Vingt-quatre personnes ont été arrêtées au Burundi dans le cadre d’une opération sécuritaire contre les “pratiques homosexuelles”, a indiqué vendredi à l’AFP une source judiciaire et un militant .
Les arrestations ont eu lieu le 23 février dans la capitale politique Gitega, où des membres de MUCO Burundi, une organisation à but non lucratif qui se concentre sur le VIH/sida, assistaient à un séminaire, a déclaré un militant sous couvert d’anonymat, citant la crainte de représailles.
“Ils sont accusés de pratiques homosexuelles et d’incitation aux pratiques homosexuelles chez les adolescents et adolescentes à qui ils donnent de l’argent”, a déclaré le militant, qualifiant ces allégations d'”absurdes et sans fondement”.
“Il n’y a pas la moindre preuve de ces accusations graves.”

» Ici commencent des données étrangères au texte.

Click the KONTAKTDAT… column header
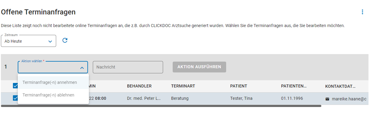 [340, 86]
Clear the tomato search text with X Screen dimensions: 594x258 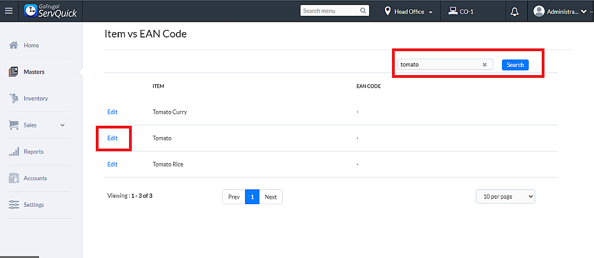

Le gouverneur de la province Gitega, Venant Manirambona, a confirmé les arrestations à l’AFP mais a refusé de donner plus de détails.
“Oui, ces personnes ont été arrêtées, mais je ne peux pas commenter une affaire qui fait toujours l’objet d’une enquête judiciaire”, a-t-il déclaré vendredi.
Une source judiciaire a indiqué à l’AFP que des voisins avaient alerté les responsables de la sécurité lorsqu’ils avaient aperçu des “adolescents et adolescentes” au bureau du MUCO.
La police a ensuite “trouvé des préservatifs et des documents sur les droits des homosexuels sur les lieux”, a indiqué la source, ajoutant que les 24 personnes avaient été arrêtées pour suspicion de “pratiques homosexuelles et incitation aux pratiques homosexuelles”.
Le Burundi criminalise l’homosexualité depuis 2009 avec une peine de prison pouvant aller jusqu’à deux ans pour les actes homosexuels consensuels.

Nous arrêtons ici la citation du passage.